*What you should do:*
From the entries that follow, reproduce exactly and only the lines from the line with "Download the video file" to the line with "Task: Click the install", endpoints included.

*Given data:*

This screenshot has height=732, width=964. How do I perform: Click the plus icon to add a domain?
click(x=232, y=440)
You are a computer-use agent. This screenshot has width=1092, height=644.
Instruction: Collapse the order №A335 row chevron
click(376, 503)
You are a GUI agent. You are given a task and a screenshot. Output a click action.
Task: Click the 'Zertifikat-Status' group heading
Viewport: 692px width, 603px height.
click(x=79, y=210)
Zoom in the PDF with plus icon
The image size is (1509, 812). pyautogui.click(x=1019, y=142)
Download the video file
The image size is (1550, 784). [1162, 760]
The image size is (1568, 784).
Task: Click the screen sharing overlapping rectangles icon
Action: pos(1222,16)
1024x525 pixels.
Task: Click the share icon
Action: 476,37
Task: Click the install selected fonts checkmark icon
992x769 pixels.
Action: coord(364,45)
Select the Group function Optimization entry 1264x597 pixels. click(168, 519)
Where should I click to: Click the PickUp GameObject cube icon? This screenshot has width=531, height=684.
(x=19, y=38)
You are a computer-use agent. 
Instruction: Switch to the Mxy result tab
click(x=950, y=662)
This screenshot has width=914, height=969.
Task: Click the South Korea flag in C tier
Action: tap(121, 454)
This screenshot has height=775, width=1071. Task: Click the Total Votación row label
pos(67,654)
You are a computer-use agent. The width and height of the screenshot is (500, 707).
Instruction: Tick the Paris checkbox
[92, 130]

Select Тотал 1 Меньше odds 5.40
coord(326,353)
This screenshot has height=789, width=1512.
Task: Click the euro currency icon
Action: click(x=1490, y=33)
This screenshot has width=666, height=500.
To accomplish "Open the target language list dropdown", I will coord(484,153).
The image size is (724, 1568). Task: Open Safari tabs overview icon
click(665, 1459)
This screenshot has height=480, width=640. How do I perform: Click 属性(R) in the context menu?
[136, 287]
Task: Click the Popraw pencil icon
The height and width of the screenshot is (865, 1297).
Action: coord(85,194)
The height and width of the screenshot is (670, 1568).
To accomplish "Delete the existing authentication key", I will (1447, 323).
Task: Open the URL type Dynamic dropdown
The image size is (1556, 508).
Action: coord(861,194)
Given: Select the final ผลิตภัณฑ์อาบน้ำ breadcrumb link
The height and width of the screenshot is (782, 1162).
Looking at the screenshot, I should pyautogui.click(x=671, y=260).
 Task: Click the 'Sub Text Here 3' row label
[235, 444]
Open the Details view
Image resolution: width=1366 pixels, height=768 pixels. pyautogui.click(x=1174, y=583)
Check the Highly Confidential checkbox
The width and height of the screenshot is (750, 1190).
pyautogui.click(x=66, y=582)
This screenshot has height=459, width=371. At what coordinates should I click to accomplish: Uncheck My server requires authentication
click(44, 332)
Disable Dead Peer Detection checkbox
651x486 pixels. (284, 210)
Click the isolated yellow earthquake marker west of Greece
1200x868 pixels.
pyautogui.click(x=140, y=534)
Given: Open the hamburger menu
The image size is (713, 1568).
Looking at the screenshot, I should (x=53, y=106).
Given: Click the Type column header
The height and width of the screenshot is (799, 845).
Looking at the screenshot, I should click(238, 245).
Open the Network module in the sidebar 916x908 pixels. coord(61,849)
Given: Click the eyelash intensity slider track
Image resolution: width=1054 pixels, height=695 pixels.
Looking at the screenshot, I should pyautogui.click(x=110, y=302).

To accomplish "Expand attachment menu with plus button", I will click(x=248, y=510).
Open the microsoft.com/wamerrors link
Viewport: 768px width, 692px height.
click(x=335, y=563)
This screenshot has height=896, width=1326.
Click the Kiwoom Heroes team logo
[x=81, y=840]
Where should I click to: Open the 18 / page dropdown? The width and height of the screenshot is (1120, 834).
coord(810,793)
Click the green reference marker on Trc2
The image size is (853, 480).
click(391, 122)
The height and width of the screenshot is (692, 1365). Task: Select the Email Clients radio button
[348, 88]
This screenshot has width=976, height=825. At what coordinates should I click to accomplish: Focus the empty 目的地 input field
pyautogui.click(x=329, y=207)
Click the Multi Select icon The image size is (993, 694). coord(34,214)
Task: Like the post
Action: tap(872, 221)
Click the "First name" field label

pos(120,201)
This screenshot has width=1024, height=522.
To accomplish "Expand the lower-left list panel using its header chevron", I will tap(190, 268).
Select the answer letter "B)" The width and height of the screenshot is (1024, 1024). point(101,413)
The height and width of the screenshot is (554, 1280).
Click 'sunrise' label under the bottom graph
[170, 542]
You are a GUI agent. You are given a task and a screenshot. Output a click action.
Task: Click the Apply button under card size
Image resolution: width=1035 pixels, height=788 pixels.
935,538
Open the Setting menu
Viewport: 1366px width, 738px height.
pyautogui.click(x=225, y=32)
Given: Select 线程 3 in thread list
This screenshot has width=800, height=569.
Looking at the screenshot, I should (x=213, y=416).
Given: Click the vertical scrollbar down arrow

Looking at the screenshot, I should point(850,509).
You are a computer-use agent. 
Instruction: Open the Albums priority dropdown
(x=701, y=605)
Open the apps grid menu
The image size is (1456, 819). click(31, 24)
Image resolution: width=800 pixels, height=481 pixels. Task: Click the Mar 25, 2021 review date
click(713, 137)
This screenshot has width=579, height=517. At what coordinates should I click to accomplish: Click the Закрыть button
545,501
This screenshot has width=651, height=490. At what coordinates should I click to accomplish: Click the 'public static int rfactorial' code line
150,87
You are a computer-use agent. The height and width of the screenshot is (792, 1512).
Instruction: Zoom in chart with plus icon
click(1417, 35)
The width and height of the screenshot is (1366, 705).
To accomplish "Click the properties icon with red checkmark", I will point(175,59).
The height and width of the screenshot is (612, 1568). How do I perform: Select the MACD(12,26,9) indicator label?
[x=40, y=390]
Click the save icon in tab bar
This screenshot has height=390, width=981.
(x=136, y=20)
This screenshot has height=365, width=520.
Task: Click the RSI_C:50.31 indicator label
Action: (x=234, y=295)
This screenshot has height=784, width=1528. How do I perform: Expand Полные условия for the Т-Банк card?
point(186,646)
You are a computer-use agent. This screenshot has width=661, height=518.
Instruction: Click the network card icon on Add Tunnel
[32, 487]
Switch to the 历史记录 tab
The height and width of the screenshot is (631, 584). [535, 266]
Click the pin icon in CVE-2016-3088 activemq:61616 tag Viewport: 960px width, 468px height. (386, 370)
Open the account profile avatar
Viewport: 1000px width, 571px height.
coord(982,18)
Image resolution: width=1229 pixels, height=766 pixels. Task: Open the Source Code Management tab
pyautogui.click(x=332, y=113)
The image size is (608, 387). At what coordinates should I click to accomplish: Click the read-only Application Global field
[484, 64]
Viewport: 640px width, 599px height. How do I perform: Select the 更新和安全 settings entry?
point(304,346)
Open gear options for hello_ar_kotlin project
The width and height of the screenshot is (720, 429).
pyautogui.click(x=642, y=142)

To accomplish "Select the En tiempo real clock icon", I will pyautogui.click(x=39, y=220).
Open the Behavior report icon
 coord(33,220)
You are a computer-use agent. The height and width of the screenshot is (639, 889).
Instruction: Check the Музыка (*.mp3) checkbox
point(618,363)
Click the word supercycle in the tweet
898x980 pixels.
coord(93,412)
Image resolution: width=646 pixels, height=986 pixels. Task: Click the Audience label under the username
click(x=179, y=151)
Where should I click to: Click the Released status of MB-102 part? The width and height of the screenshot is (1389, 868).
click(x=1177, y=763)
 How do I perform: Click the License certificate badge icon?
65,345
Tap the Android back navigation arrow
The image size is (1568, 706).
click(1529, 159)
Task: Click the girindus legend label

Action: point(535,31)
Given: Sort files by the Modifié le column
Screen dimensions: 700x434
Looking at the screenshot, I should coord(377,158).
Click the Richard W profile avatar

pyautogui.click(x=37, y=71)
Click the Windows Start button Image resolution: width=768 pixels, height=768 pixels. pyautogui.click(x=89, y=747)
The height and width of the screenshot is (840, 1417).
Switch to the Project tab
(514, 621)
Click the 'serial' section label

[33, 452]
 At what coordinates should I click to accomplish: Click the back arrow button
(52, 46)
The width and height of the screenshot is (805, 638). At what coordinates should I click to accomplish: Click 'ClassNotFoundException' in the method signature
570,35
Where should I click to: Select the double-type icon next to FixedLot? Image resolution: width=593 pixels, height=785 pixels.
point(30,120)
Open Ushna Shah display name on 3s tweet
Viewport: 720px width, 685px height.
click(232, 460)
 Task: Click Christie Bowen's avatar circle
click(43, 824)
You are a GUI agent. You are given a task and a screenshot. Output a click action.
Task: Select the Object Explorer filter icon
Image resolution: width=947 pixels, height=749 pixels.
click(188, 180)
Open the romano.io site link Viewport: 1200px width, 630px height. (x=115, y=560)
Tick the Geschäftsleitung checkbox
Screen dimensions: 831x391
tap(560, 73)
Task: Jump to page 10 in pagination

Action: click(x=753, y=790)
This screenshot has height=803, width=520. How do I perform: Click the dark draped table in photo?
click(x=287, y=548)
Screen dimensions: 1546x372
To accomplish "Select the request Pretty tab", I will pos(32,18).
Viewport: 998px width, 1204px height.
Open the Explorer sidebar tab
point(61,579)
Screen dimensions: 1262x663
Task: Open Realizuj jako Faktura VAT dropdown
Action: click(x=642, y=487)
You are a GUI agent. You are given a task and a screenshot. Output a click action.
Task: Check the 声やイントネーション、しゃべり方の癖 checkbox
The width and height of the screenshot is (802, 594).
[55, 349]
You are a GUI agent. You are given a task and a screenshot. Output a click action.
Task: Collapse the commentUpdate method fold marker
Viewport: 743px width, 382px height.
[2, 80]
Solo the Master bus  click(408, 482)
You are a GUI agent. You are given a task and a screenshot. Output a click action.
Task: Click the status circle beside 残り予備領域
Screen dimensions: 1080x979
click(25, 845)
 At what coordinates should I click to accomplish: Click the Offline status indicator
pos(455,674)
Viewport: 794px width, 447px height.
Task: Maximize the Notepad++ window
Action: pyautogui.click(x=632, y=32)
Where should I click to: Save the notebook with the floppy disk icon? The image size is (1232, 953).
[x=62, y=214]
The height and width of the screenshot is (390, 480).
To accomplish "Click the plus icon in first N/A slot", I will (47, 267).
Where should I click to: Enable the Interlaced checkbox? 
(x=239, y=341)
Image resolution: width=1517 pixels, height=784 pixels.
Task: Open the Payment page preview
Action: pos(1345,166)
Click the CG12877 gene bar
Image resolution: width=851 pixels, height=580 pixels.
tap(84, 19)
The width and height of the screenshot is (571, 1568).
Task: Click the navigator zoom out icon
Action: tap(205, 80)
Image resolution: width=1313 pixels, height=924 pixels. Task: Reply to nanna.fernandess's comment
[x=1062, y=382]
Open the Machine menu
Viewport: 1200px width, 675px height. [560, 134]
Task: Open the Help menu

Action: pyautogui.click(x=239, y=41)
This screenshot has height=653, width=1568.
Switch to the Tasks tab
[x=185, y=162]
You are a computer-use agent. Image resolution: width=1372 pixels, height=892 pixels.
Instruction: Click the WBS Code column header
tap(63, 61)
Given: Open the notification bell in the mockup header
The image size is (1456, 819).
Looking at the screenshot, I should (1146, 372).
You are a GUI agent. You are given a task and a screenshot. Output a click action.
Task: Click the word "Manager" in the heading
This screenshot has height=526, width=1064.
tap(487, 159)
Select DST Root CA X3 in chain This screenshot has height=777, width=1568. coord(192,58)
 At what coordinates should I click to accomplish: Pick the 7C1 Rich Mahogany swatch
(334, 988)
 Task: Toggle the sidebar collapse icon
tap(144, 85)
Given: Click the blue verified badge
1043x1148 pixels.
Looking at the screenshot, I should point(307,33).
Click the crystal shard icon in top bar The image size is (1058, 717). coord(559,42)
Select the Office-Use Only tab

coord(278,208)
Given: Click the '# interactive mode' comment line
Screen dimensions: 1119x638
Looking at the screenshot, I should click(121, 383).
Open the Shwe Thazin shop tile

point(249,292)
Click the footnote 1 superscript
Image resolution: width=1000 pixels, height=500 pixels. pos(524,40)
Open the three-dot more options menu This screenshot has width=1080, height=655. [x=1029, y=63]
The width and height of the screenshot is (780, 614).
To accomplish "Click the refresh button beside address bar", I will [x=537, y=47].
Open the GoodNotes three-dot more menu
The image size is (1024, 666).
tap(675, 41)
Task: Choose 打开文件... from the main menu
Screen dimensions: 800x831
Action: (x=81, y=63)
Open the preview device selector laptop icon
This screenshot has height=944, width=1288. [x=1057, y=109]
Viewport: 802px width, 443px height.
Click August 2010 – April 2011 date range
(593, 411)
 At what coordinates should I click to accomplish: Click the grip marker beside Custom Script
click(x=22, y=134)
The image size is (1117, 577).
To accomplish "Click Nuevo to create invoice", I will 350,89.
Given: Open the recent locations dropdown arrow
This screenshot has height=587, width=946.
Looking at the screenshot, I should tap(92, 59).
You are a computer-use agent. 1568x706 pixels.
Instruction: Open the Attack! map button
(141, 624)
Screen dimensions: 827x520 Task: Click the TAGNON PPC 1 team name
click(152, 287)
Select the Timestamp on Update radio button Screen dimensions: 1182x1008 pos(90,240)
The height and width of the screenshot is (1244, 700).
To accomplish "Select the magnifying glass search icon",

*Worked solution:*
Download the video file
The image size is (1550, 784). [1162, 760]
The image size is (1568, 784).
Task: Click the screen sharing overlapping rectangles icon
Action: pos(1222,16)
1024x525 pixels.
Task: Click the share icon
Action: 476,37
Task: Click the install selected fonts checkmark icon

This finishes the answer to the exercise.